C.N. Douglas, comp. Forty Thousand Quotations: Prose and Poetical. 1917.

Julia Ward Howe

  • In the beauty of the lilies Christ was born across the sea,
  • With a glory in His bosom that transfigures you and me;
  • As He died to make men holy, let us die to make men free,
  • While God is marching on.
  • Mine eyes have seen the glory of the coming of the Lord:
  • He is trampling out the vintage where the grapes of wrath are stored:
  • He hath loosed the fateful lightning of his terrible swift sword;
  • His truth is marching on.
  • Education keeps the key of life; and a liberal education insures the first conditions of freedom, namely, adequate knowledge and accustomed thought.

    Every life has its actual blanks, which the ideal must fill up, or which else remain bare and profitless forever.

    Every newly discovered truth judges the world, separates the good from the evil, and calls on faithful souls to make sure of their election.
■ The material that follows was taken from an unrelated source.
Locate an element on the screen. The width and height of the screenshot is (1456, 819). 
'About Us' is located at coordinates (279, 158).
    Familiarity so dulls the edge of perception as to make us least acquainted with things forming part of our daily life.
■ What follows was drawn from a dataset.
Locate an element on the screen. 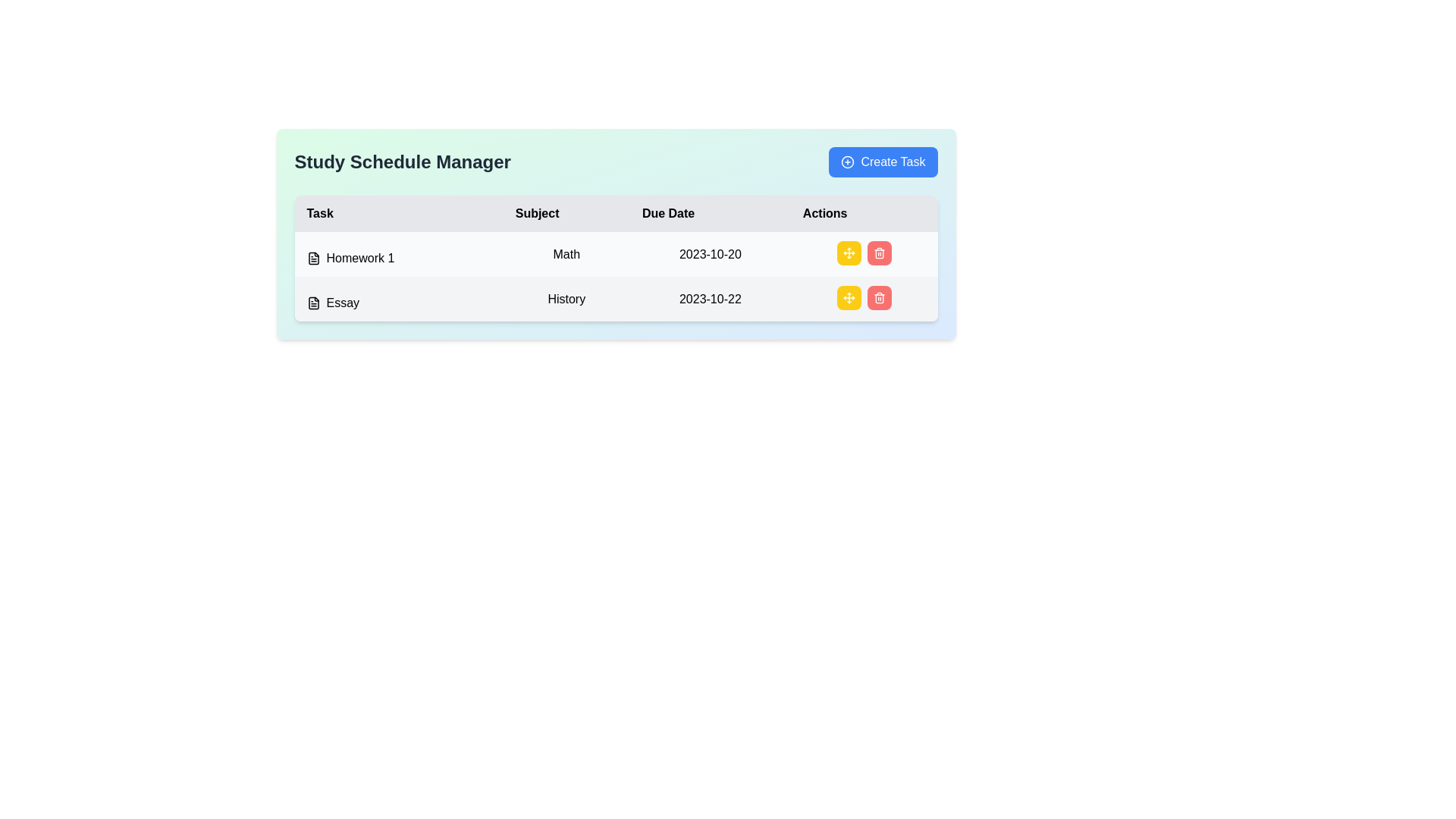  the yellow button with a rounded corner and an icon of four outward-facing arrows in the 'Actions' column of the second row for the task 'Essay' is located at coordinates (848, 253).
    In Virgil’s account of the good housewife, who rises early in order to measure out the work of the household, and in Solomon’s description of the thrifty woman of his time, one sees the value set upon feminine industry and economy in times far removed from our own.

    Many a woman will pass for elegant in a ballroom, or even at a court drawing room, whose want of true breeding would become evident in a chosen company.

    Politeness induces morality. Serenity of manners requires serenity of mind.

    The broken eggshell of a civilization which time has hatched and devoured.

    The greatest evils of society are goods that have refused to go on, but have sat down on the highway, saying to the world, “We stop here; do you stop also.”

    The language of the face is not taught by the schools; it is intuitive, and to the observant is always legible.

    The reason why education is usually so poor among women of fashion is, that it is not needed for the life which they elect to lead.

    The strokes of the pen need deliberation as much as those of the sword need swiftness.

    When I behold the passion for ornamentation, and the corresponding power, I feel as if women had so far shown what they are bad for, rather than what they are good for.

    When I see the elaborate study and ingenuity displayed by woman in the pursuit of trifles, I feel no doubt of their capacity for the most herculean undertakings.